Neiman Over Everyman
In the absence of substance, image truly is everything, as the old ad campaign said. So perhaps that’s why the disclosure that Sarah Palin took $150,000 of Republican Party money and went on a shopping spree for designer clothes (at of all places Neiman Marcus) is such a damaging little news tidbit. Image and facade are all Sarah Palin have left with the under 50% crowd she still has fooled. But those people want to see her in their mind’s eye in a furry parka shooting a moose, not in a changing room asking her handlers, “does this Missoni make me look fat?”
No, it is not an issue of global significance, but how many game changers in recent presidential politics were? Was Willie Horton on a par with Osama bin Laden? Was George Bush Sr.’s bewilderment over a supermarket checkout scanner a matter of national importance? Of course not. But both incidents created a perception that ultimately proved toxic.
When your party-supplied clothing allowance exceeds Joe The Plumber’s annual salary, you’ve got a PR problem on your hands.
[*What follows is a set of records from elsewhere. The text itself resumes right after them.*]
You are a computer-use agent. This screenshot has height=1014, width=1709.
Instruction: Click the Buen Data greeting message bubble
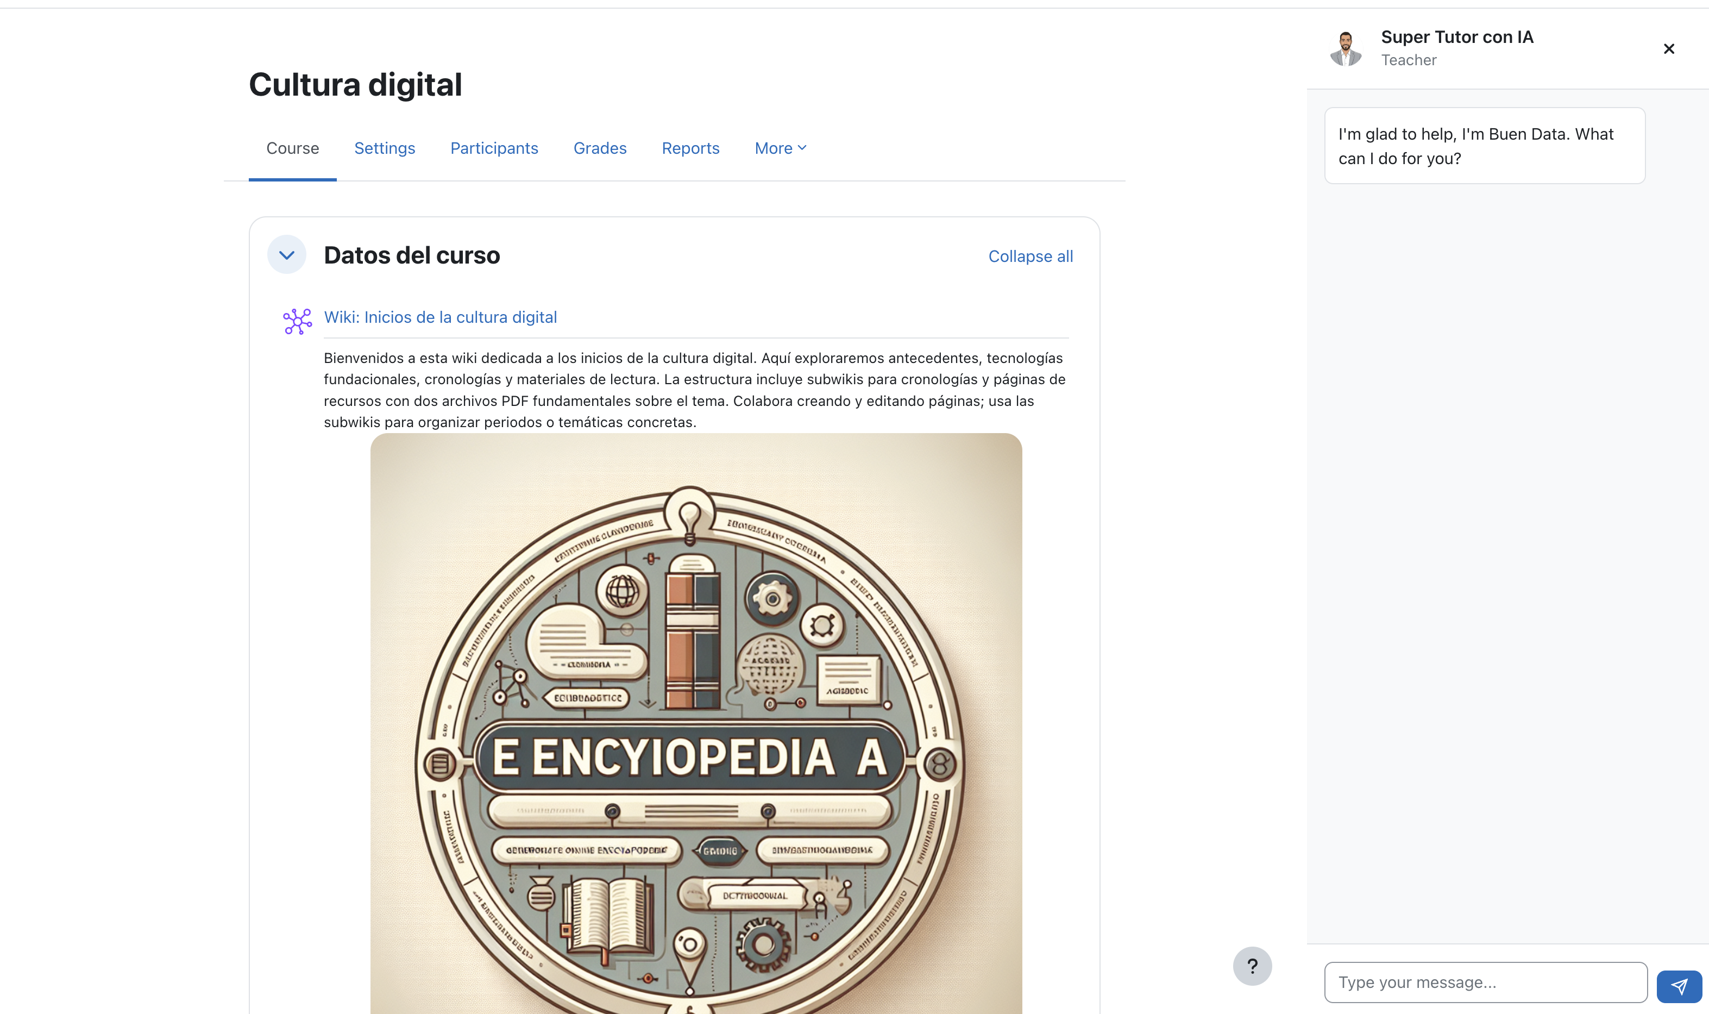tap(1484, 146)
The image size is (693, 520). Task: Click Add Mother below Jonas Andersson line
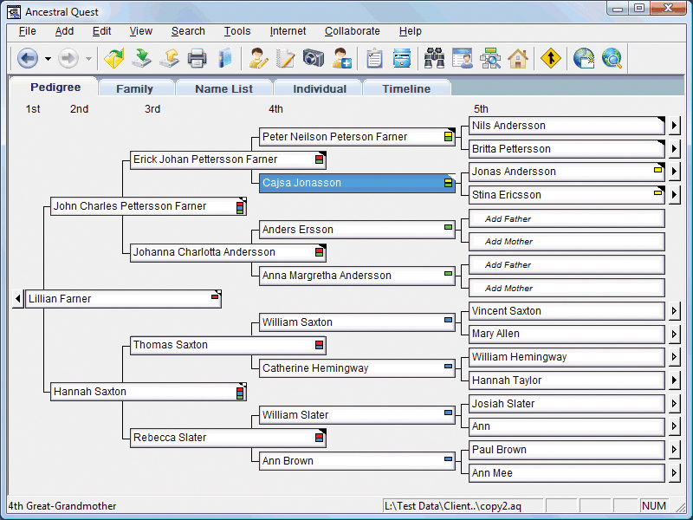[x=565, y=242]
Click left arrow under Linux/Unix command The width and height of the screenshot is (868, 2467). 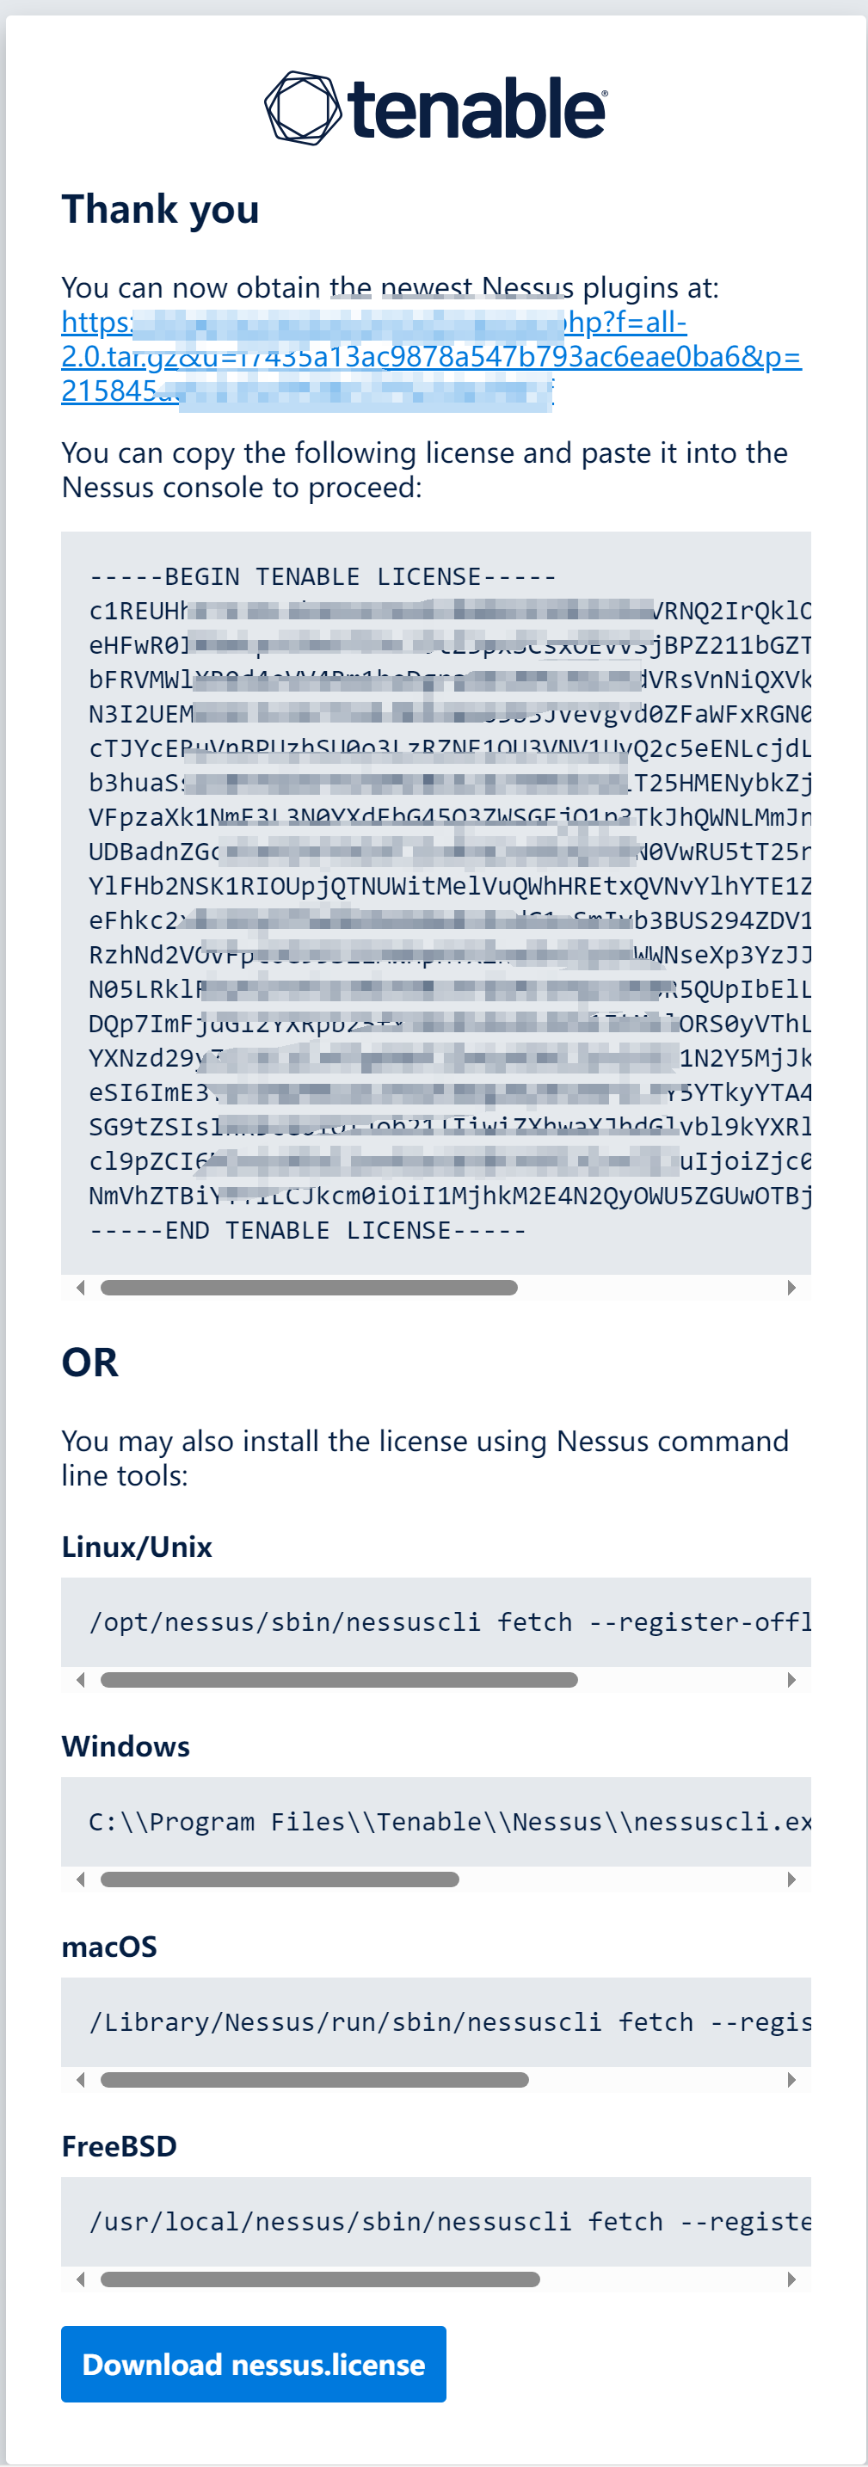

How can Palin now go out and position herself as the champion of the little guy who shops at Wal*Mart when she morphs from Joe Six-Pack into Madame Cliquot. Most hockey moms I know do not wear Oscar de la Renta.
With less than two weeks to go, and the McCain camp in need of some traction, Palin’s clothing issue represents the black ice newly discovered under the rear tires. Even if the story struggles to occupy a full news cycle, it’s already been a distraction and compromises the GOP sincerity when they play the empathy card for financially strapped Americans.